Thai politician (born 1976)

Akaradej Wongpitakroj (อัครเดช วงษ์พิทักษ์โรจน์; born 19 September 1976), usually known by his nickname "Mung" (มุ่ง), is a Thai Democrat Party politician who represented Ratchaburi province in the 25th House of Representatives.

==Biography and political career==
Akaradej was born in Ban Pong district, northernmost Ratchaburi province to a Thai-Chinese father, Vutipong Wongpitakroj, a local businessman who owns a major construction material trading business.

He graduated with a bachelor's degree from Faculty of Science, Chulalongkorn University and received a master's degree in business administration from Khon Kaen University.

Before becoming a politician, he ran the family's business.

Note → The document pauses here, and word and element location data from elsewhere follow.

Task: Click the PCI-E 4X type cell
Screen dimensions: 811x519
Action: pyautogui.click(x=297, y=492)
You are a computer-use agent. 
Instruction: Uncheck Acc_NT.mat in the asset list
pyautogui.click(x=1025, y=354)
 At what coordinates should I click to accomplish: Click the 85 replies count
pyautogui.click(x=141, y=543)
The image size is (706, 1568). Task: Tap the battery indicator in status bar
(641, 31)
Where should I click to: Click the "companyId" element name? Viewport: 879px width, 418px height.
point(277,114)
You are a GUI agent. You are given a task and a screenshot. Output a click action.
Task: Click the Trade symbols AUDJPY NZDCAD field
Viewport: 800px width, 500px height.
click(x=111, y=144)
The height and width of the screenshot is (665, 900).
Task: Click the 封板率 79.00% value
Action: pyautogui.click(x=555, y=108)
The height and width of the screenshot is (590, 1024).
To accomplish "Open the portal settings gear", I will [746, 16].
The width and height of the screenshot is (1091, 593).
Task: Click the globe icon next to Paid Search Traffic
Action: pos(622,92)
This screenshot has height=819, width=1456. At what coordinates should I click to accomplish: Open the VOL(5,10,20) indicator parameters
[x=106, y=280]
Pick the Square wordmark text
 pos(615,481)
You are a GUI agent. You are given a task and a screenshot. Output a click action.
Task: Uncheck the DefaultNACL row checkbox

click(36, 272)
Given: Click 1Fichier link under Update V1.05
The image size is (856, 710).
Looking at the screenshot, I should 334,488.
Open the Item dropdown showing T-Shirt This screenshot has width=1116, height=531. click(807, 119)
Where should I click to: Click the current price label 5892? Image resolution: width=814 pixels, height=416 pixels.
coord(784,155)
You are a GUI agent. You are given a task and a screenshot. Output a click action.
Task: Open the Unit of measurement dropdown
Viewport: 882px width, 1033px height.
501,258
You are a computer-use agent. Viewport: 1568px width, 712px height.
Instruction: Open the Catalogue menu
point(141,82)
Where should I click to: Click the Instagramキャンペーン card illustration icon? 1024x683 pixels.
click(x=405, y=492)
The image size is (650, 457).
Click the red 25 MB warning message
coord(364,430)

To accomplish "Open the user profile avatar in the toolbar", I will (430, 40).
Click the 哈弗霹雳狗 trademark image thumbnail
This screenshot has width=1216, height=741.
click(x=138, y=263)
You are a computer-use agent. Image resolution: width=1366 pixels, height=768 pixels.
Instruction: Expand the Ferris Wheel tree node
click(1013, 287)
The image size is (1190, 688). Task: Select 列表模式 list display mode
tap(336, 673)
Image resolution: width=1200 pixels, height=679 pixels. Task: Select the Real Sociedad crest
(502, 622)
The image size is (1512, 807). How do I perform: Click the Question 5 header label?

Akaradej was an MP for Ratchaburi province (fourth district, covering the entirety of Ban Pong) in the general election on March 24, 2019 by defeating the former MP Chaworalut Chinthammamitr of the Palang Pracharath Party, with 37,423 votes for Akaradej, and 32,677 votes for Chaworalut. He is also considered the only Democrat candidate in this election to be an MP in the areas that did not vote Democrat before, due to the declining popularity of the party.

After election, he was appointed deputy spokesman for the Democrat Party.